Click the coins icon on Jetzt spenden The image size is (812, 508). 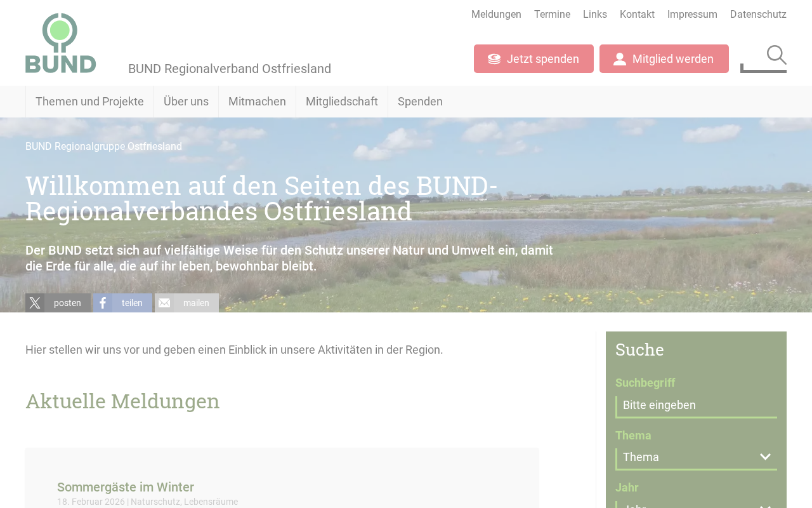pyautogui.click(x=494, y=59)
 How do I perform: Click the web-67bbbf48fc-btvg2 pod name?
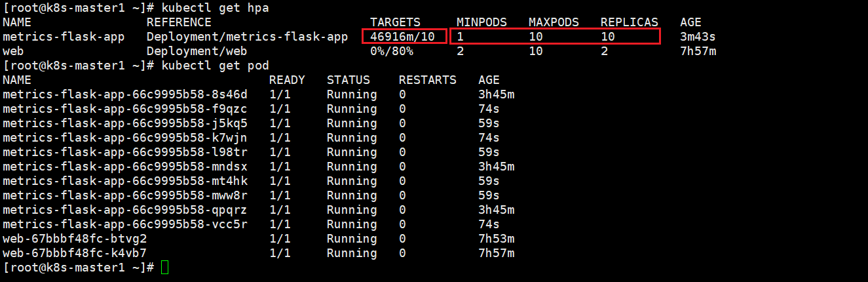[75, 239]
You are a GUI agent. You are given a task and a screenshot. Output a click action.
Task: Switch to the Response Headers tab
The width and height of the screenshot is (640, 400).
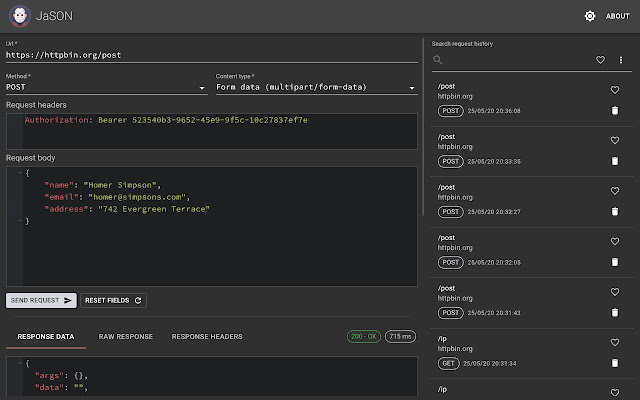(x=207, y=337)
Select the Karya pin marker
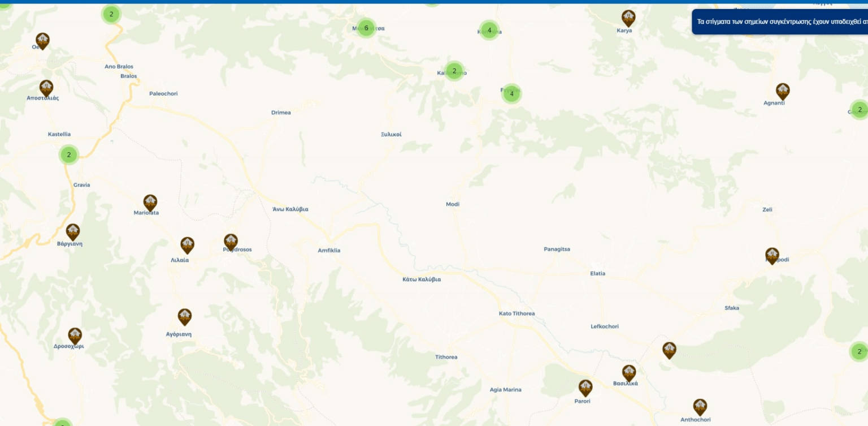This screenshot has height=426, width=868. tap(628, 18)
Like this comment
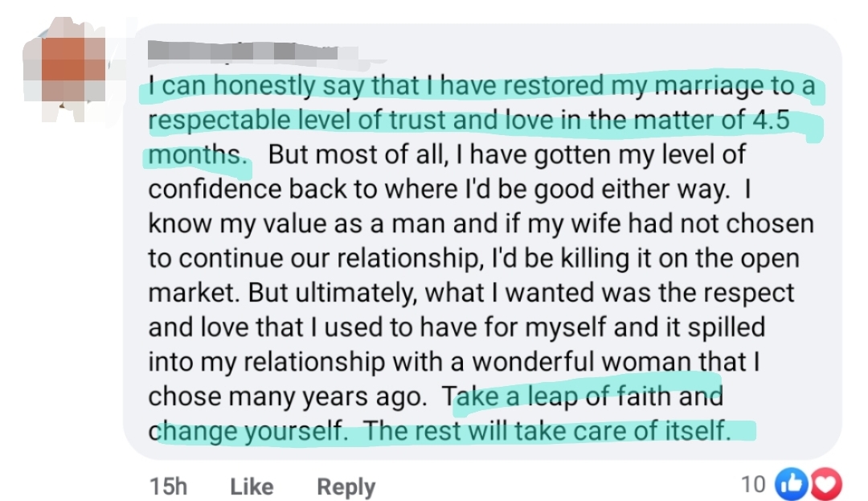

=====

Write back word for word every line in the entries above from the one with "How do I perform: Click" to the one with "Task: Switch to the Response Headers tab", ends included, and none of the pictures.

 How do I perform: Click the web-67bbbf48fc-btvg2 pod name?
[75, 239]
You are a GUI agent. You are given a task and a screenshot. Output a click action.
Task: Switch to the Response Headers tab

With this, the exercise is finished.